Medius Erebus Magnum 14B
Property | Value |
---|---|
Parameter Count | 14.8B |
Base Model | Qwen2.5-14B |
Training Framework | Axolotl v0.4.1 |
Tensor Type | BF16 |
Sequence Length | 32,768 tokens |
What is medius-erebus-magnum-14b?
Medius Erebus Magnum is a sophisticated large language model built upon the Qwen2.5-14B architecture, specifically engineered for enhanced conversational abilities and text generation tasks. The model leverages advanced training techniques including flash attention and gradient checkpointing through the Axolotl framework.
Implementation Details
The model was trained using a comprehensive setup involving multiple specialized datasets, including conversation logs and instructional data. Training utilized an 8-GPU distributed setup with AdamW optimizer and cosine learning rate scheduling, implementing advanced features like flash attention and unsloth gradient checkpointing for improved efficiency.
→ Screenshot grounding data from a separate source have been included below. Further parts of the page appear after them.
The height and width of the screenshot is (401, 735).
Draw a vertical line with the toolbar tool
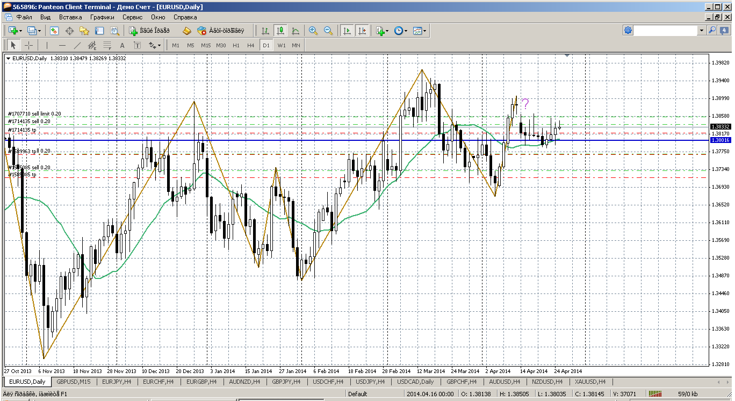pyautogui.click(x=47, y=45)

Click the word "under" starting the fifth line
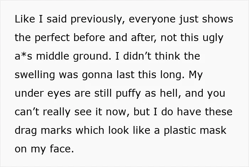[x=29, y=93]
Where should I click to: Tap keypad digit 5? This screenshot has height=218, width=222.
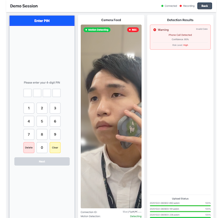coord(42,121)
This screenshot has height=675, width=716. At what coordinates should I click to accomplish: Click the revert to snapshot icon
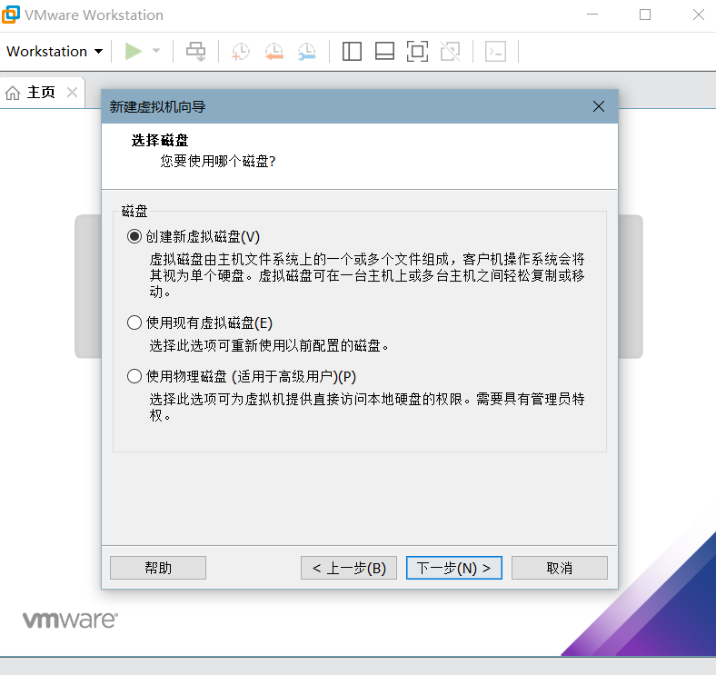click(x=274, y=51)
- Trained with a learning rate of 8e-06 over 2 epochs
- Implements flash attention and specialized RoPE adaptations
- Uses ChatML template for conversation formatting
- Supports sequence lengths up to 32,768 tokens
Core Capabilities
- Advanced text generation and completion
- Optimized for conversational interactions
- Extended context window handling
- Efficient processing through specialized attention mechanisms
Frequently Asked Questions
Q: What makes this model unique?
The model combines the powerful Qwen2.5-14B architecture with specialized training optimizations, including Liger plugin integrations for enhanced performance and an extensive 32k token context window.
Q: What are the recommended use cases?
This model is particularly well-suited for conversational AI applications, text generation tasks, and scenarios requiring long-context understanding. It's optimized for both general-purpose dialogue and specialized instruction-following tasks.